Roth hat höchstwahrscheinlich Recht. Die bisherigen Kommentatoren in diesem Thread scheinen Handball nur vom Sofa aus zu betrachten.
Trainer sind Vollzeit mit Handball beschäftigt, höchst professionell und müssen minütlich das Regelwerk auslegen, anwenden und auch beurteilen.
Schiedsrichter gehen einem normalen Job nach und machen das ganze ehrenamtlich. Da KANN gar nicht das gleiche Level an Kompetenz für den Sport rauskommen.
Und wer meint, dass Trainer nicht mit Drucksituationen umgehen können: Wer denn sonst?
Also zuerst habe ich gedacht, deinem Beitrag fehlt der Ironie- oder ein sonstiger Smiley, deine spätere Äußerung hat mich eines besseren belehrt.
Als ich heute Mittag den Artikel zur Schorles Aussagen gelesen habe, war ich schon sehr verwundert und habe eigentlich nur auf vehementen Gegenwind aus der Schiedsrichterabteilung gewartet. In meinen Augen war das Respektlos - und ohne das "Fingerspitzengefühl", war Trainer ja oft von Unparteiischen einfordern.
Auch der Hinweis, das solche Coaches jahrelang im Training an der Pfeife gefordert sind, entbehrt in meinen Augen jeglicher Grundlage. Ich verfolge dies seit Jahrzehnten als Außenlinien -Beobachter zwischen 1. / 2. / 3. Liga / JBLH und Schlagmichtot-Klasse.
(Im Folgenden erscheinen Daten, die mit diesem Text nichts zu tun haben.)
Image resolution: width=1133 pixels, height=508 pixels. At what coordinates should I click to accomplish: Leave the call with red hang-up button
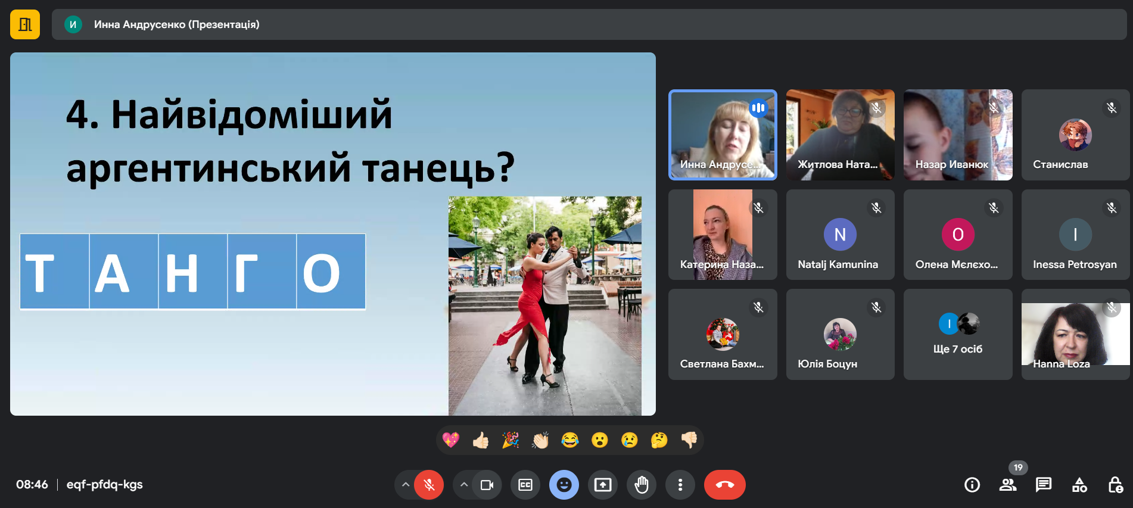point(724,485)
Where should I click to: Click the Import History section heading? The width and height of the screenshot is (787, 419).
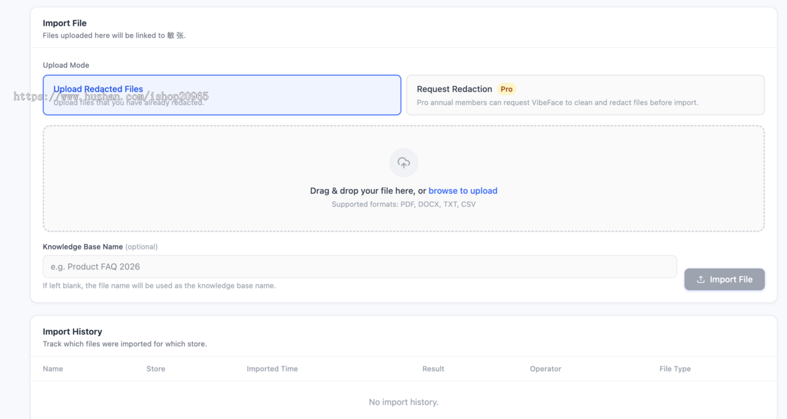pos(72,332)
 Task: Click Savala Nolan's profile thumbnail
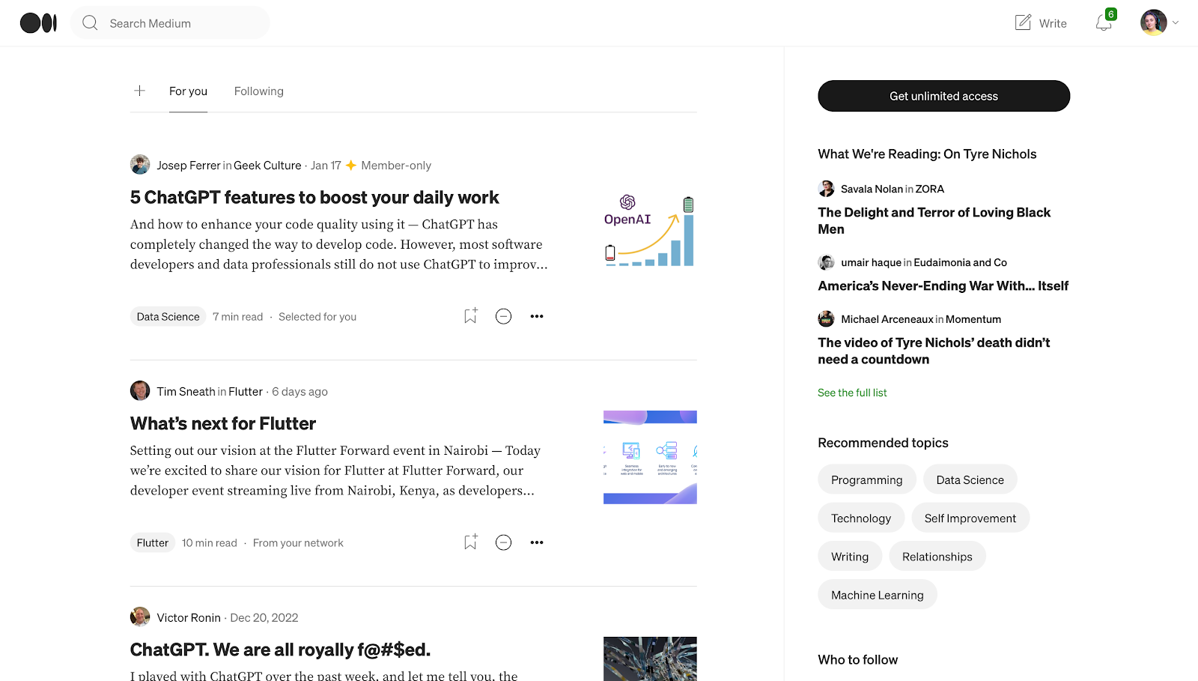pos(826,188)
In jedem Training tendieren die Coaches dazu, Übertritte zu negieren, Schritte durchgehen zulassen, Fouls anders als die gängige Auslegung ist zu tolerieren (aktuell auf Außen) und weiteres, Spielfluss ist da eher wichtiger.
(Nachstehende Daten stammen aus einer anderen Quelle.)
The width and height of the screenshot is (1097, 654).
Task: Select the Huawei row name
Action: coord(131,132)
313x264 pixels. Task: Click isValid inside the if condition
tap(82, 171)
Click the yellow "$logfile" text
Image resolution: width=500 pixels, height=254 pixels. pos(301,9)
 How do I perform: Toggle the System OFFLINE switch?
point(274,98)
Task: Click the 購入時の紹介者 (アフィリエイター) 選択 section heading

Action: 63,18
Wir (HG O/S) haben deshalb schon öfter in der Vorbereitung TR-Einheiten mit "echten" Schiedsrichtern eingelegt, um alle wieder auf den Boden der Realität zu holen.
Fazit: "Meine" Trainer, auch jene der Zweitbundesligazeit, hatten niemals (vielleicht später mit Fortbildung?) auch nur annähernd das Niveau, ein Spiel im oberen Männerbereich zu pfeifen.